Task directions -> The listing is to be reproduced exactly, excluding its pictures.

Study material ->
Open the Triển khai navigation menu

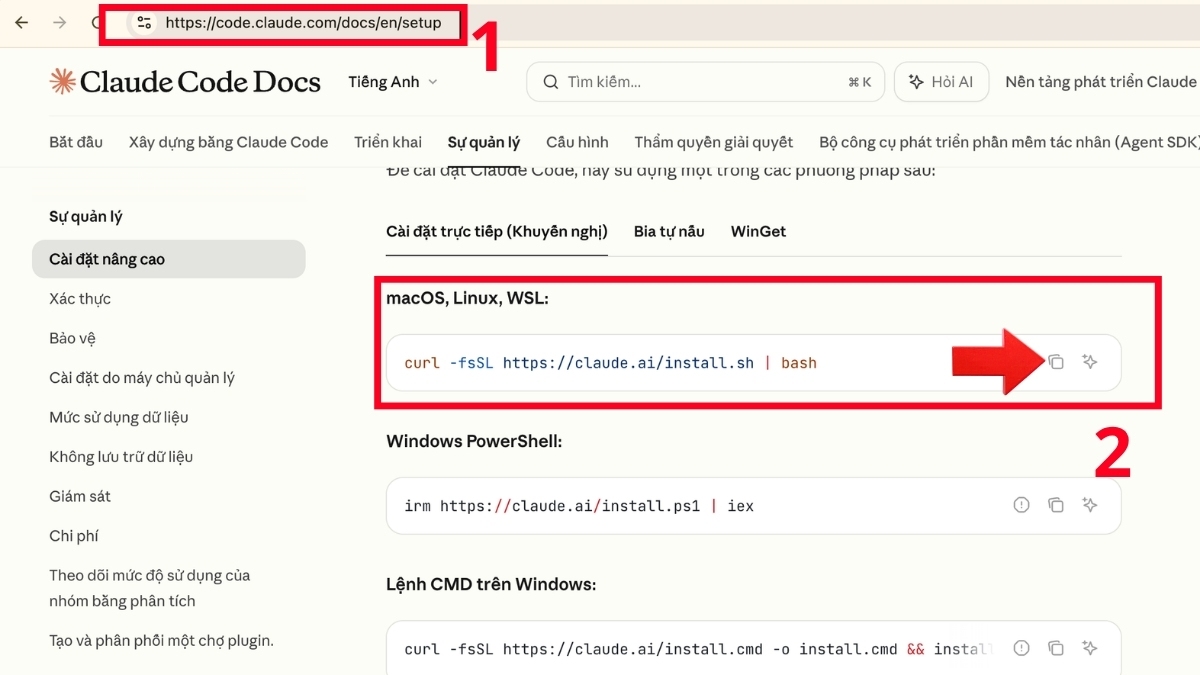[x=388, y=142]
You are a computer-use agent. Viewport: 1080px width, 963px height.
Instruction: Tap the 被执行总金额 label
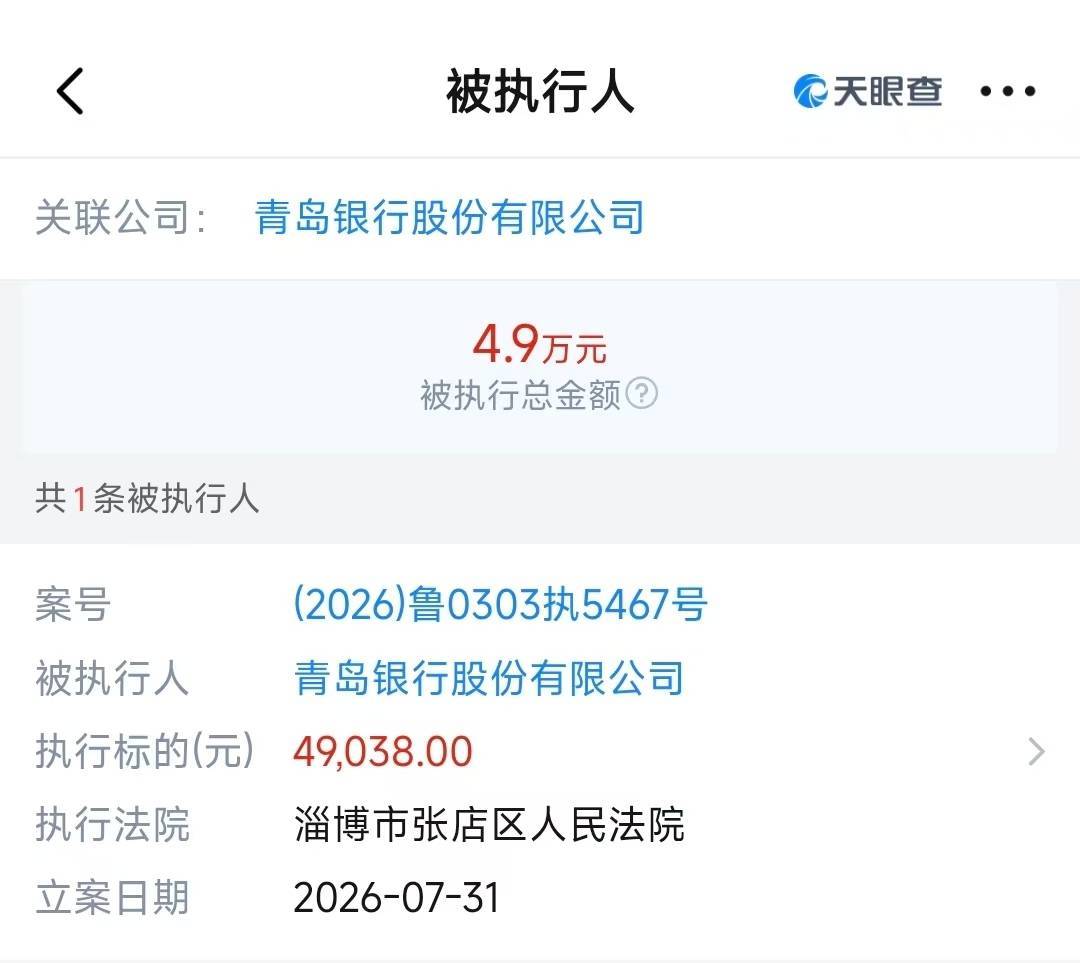pyautogui.click(x=520, y=395)
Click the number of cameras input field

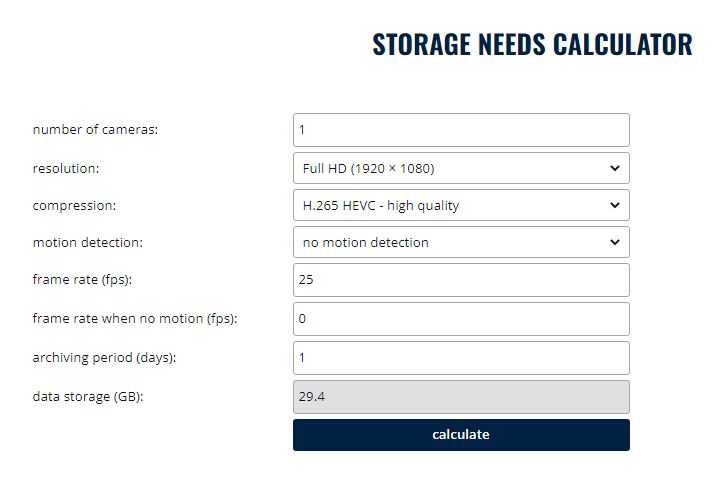pos(461,130)
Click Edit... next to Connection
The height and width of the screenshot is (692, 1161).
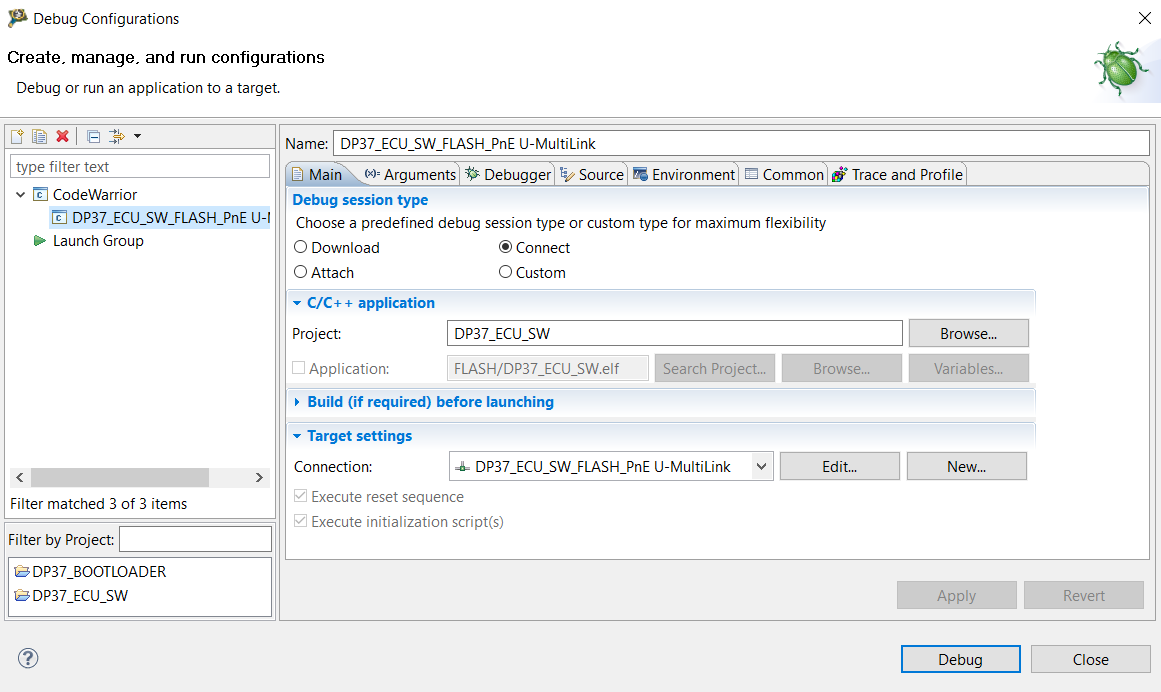pos(839,466)
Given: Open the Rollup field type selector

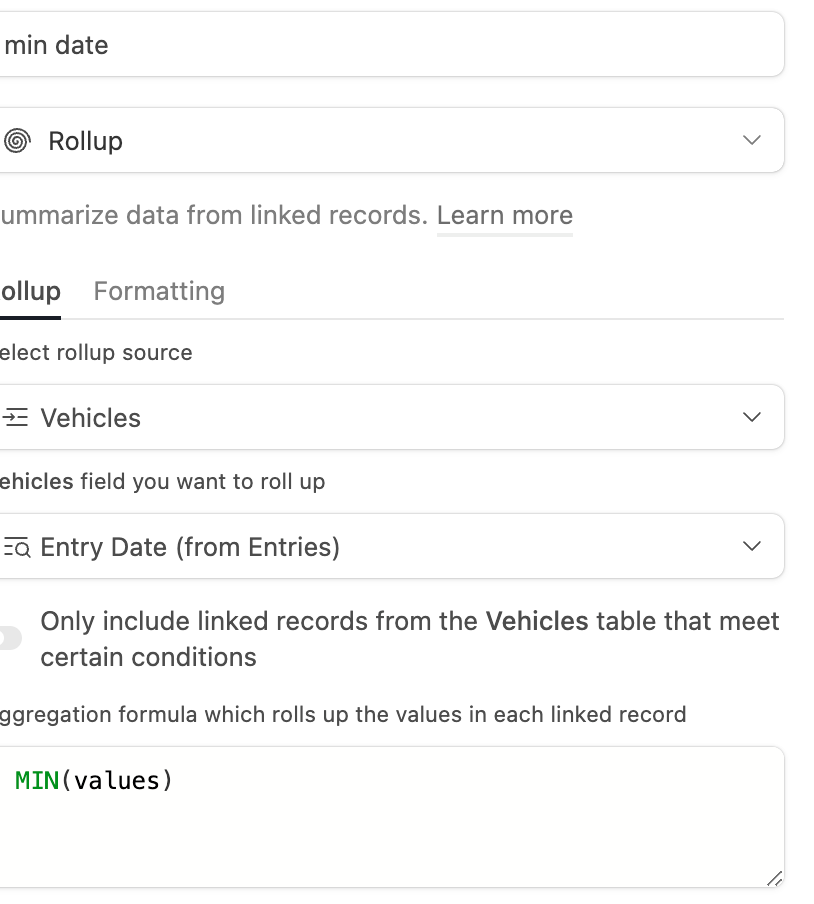Looking at the screenshot, I should (x=391, y=140).
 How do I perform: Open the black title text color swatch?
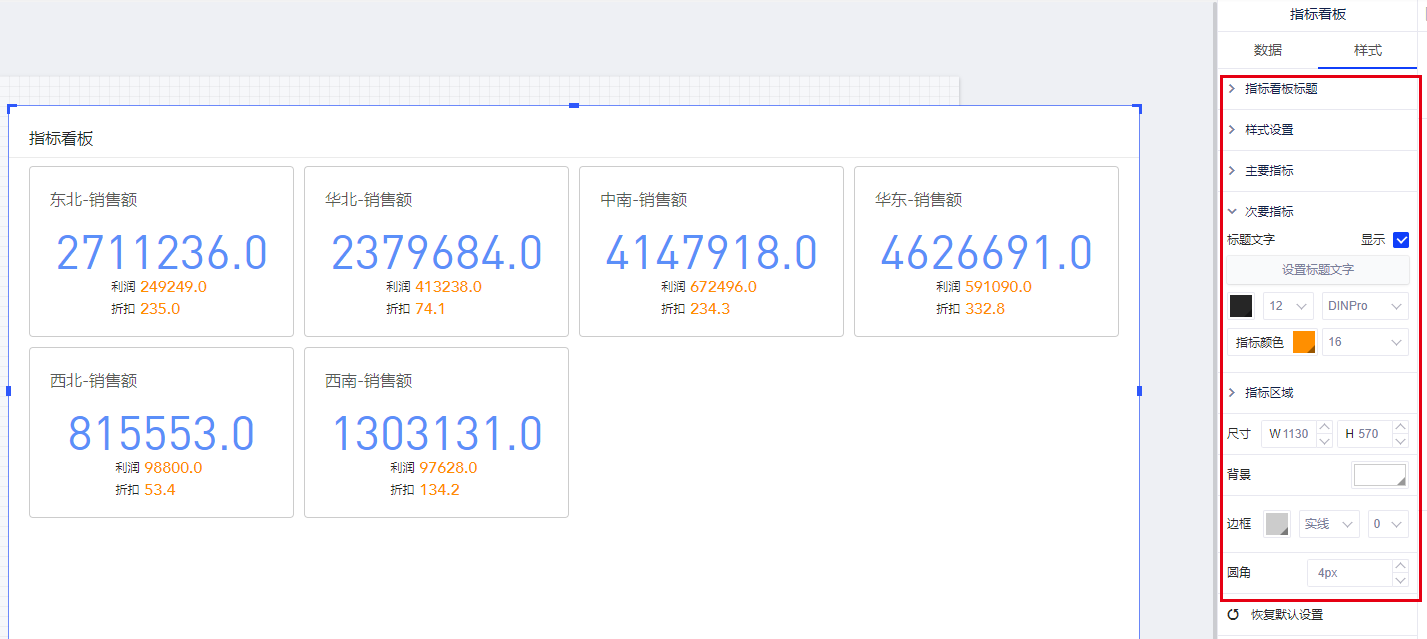[x=1241, y=306]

Response ->
Open the Triển khai navigation menu

[x=388, y=142]
You are a computer-use agent. Viewport: 1080px width, 963px height.
Instruction: Tap the 被执行总金额 label
pyautogui.click(x=520, y=395)
Click the number of cameras input field

pos(461,130)
Click Edit... next to Connection
The height and width of the screenshot is (692, 1161).
pos(839,466)
Given: Open the Rollup field type selector

Looking at the screenshot, I should (x=391, y=140).
 How do I perform: Open the black title text color swatch?
[x=1241, y=306]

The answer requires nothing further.